No one thinks President Donald Trump is going to consult his National Security Strategy as he considers how to respond to international crises, but the document still provides important insights into how the administration sees the world. And the latest iteration, like much of his foreign policy, is a mixed bag.
The 33-page document released Thursday night by the White House is overflowing with sweeping aspirations and generalizations but short on details. What it aims to offer instead is a corrective to what this administration sees as undisciplined moralizing by foreign policy elites that led the United States into a kind of strategic insolvency.
By being everything all at once, it risks being nothing at all. “America First,” the document explains, means being “pragmatic without being ‘pragmatist,’ realistic without being ‘realist,’ principled without being ‘idealistic,’ muscular without being ‘hawkish,’ and restrained without being ‘dovish.’” Good luck with all that.
But it’s not all pablum.
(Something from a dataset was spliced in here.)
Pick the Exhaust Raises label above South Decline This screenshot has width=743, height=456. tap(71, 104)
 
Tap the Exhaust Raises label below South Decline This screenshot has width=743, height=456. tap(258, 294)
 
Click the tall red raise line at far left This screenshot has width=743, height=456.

Some ideas threaded through the strategy are quite sound. Trump’s relentless focus on burden-sharing in Asia and Europe has ruffled feathers, but it’s laudable, and long overdue, to push allies to spend more on defense. So is the admission that isolationism is a non-starter “for a country whose interests are as numerous and diverse as ours” — a message more than a few administration officials would benefit from internalizing.
Other points are more debatable. Unchecked migration has angered enough voters for Trump to ride to victory twice. But it’s not useful to lump economic and assimilation concerns with fear-mongering about heading off “invasions” of drug cartels, human traffickers and terrorists. That has yielded a confused and confusing policy on Venezuela.
Similarly, a maniacal drive to address trade imbalances through bilateral diplomacy, often by threatening sledgehammer tariffs, has brought mixed results at best. Yes, tariff revenues are flowing in, but pressure on consumer prices is building. And bullying accelerates a rebalancing of the international order. See India’s warm welcome this week for Russian President Vladimir Putin.
A few elements of the report border on bizarre. The document foreswears imposing values on autocratic societies while simultaneously vowing to meddle in the internal affairs of other democracies, “especially” those of allies.
On Asia, the strategy evinces a clear understanding that the U.S. must remain economically predominant. The document correctly identifies Chinese economic coercion and Beijing’s attempts to distort global trade as threats. An emphasis on securing U.S. supply chains is valuable. The language on Taiwan is also adequately muscular and linked to securing access to trade routes in the South China Sea.
Ultimately, there’s plenty to work with in this grab bag of ideas. But like its predecessors, this is less a strategy than a mood board.